Menurut Ilman, posko kesehatan ini baru didirikan oleh pihak TNI setelah banjir berlangsung selama enam hari. Sebelumnya, pengobatan gratis sempat dilakukan oleh Puskesmas Patia setelah banjir mulai surut pada hari ketiga. “Selama banjir belum ada posko, baru kali ini. Untuk pengobatan gratis setelah surut banjir hari ketiga dari Puskesmas Patia,” jelasnya.

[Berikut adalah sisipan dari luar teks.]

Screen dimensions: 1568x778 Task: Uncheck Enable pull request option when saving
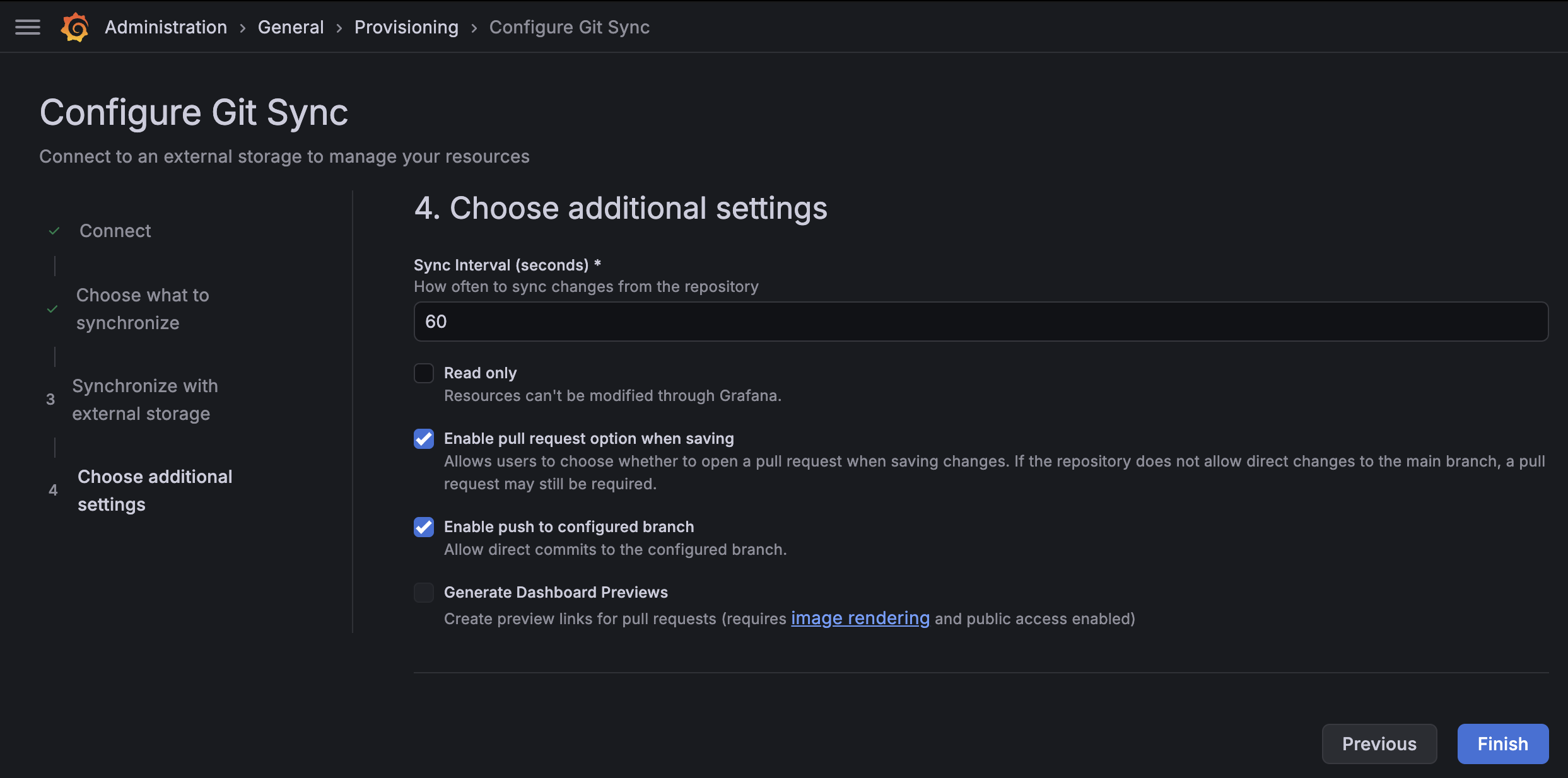coord(423,439)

Posko kesehatan ini direncanakan akan terus beroperasi hingga banjir benar-benar surut dan dapat diakses oleh warga dari desa lain yang membutuhkan. “Yang tidak sehat bisa datang ke posko kesehatan Idaman,” katanya.
Warga Terjangkit Penyakit Kulit dan Demam
Ilman menambahkan bahwa sebagian besar warga mulai terserang penyakit kulit seperti gatal-gatal, serta mengalami demam. “Penyakit kulit gatal-gatal, sama panas dingin,” ungkapnya.
Akses Terisolir, Bantuan Tetap Diterjang
Komandan Distrik Militer (Dandim) 0601 Pandeglang, Letkol Inf Afri Swandi Ritonga, menceritakan perjuangan timnya untuk mencapai Desa Idaman. Ia menyebutkan bahwa pihaknya harus menyeberangi Sungai Cilemer selama kurang lebih satu jam untuk membawa bantuan dan alat kesehatan. “Idaman salah satu desa yang terisolir sehingga hari ini kami menabrak sungai Cilemer sekitar satu jam untuk membawa bantuan,” katanya.
“Kami juga membawa alat kesehatan angkatan darat (AD) bersama dengan dokter untuk melaksanakan pengobatan,” imbuhnya.
Sebelumnya, Ilman sempat berharap agar pihak terkait segera mendirikan posko kesehatan karena warga hanya bisa mengandalkan bidan desa. Genangan air yang masih tinggi menjadi penyebab utama warga mulai terserang penyakit kulit. “Di sini belum ada yang standby dari puskesmas mah, ada juga bidan desa di rumahnya,” keluhnya.